Our society gives the message that things make us happy. This falsehood is shoved upon us repeatedly from the day we are born. We are programmed from a very young age to want more and better and bigger and more expensive. We are assaulted with advertising and our media outlets barrage us with messages about when and where to shop. Black Friday and Cyber Monday seem to get as many mentions on social media as legitimate, calendar based holidays. And we, parents, get caught up in the current. Our children make us targets for their wish lists--and we oblige as best we can. The tragedy in all of this--is that it is based on a basic lie. Things don't make us happy--at least not in the big picture of it all. They make us happy in the little picture, immediate gratification picture, fleeting picture. The picture that fades out when something bigger and better comes along. Giving our children "stuff" makes us feel good in the moment. Giving our children stuff allows us bask in the temporary glow of their excitement and appreciation. But that glow is only temporary...and so may be their appreciation--especially if you have never taken the time to teach them gratitude.
This is a cautionary tale. Some of the most miserable young adults I know, have been given everything they ever wanted. And the result is either they are hopelessly shallow and narcissistic, or they are never satisfied and directionless. Or a combination of both. Being a parent does not mean that you sign a contract to give your child every material thing that they desire. In fact, being a good parent means withholding things and allowing your child to learn what it feels like to wait and work for something. If you serve everything up without any struggle, you are robbing your children of feeling the accomplishment when they earn something on their own. Being a good parent means saying no sometimes. It is hard to do. I know. But it is crucial!

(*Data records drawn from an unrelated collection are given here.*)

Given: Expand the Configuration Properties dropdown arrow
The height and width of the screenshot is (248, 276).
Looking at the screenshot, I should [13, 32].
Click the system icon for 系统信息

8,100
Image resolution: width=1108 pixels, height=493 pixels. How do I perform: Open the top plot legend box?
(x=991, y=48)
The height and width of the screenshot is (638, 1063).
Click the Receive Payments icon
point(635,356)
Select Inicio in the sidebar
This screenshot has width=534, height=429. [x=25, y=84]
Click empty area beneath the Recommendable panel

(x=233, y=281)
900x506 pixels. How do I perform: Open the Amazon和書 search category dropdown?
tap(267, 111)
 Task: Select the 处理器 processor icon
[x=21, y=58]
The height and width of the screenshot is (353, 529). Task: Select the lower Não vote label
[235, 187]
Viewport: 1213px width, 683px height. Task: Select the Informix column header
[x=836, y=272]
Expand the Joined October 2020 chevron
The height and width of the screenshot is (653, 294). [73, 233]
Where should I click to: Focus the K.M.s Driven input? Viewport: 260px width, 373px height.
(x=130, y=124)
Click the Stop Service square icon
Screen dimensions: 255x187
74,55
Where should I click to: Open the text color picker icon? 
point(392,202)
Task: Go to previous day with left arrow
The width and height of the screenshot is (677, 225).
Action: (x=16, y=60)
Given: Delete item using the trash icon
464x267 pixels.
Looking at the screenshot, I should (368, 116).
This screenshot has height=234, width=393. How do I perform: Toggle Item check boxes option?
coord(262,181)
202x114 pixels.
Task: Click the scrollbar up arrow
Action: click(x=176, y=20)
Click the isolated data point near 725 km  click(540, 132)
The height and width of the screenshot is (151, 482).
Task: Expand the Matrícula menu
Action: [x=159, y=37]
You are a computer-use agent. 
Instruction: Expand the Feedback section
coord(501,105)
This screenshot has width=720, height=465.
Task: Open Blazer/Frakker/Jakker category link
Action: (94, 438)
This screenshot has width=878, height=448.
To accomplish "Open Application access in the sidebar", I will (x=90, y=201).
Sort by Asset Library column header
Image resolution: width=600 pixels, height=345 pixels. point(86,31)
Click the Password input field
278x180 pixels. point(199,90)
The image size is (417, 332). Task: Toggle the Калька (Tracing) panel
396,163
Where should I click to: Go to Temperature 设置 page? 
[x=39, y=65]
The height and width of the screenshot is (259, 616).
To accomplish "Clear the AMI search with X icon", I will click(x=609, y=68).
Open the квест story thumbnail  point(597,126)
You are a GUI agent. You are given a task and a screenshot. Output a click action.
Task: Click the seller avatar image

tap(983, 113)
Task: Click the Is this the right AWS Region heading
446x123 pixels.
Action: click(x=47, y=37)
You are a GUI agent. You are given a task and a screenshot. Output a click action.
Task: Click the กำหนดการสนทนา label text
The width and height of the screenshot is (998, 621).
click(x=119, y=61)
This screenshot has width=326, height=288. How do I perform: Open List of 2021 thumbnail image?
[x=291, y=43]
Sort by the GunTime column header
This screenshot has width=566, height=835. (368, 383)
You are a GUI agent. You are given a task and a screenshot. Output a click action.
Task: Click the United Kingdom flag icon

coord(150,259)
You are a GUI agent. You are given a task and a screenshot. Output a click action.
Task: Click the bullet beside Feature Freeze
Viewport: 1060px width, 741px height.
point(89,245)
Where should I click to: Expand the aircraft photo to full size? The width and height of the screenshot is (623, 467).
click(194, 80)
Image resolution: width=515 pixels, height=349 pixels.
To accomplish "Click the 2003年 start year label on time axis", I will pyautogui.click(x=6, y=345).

In this holiday season of excess, take a moment to think about what is really important to you and your family. Don't allow yourself to become the mindless, zombie shopper that is hell bent on making each and every one of the items on Santa's list magically appear under the tree. Limit your gift giving to a few special gifts that are meaningful or educational. Reflect on what knowledge would be a gift to your child and his/her successful future and put a plan in place to teach these valuable life lessons. Thoughtful and intelligent parenting is the best gift you could ever give your child.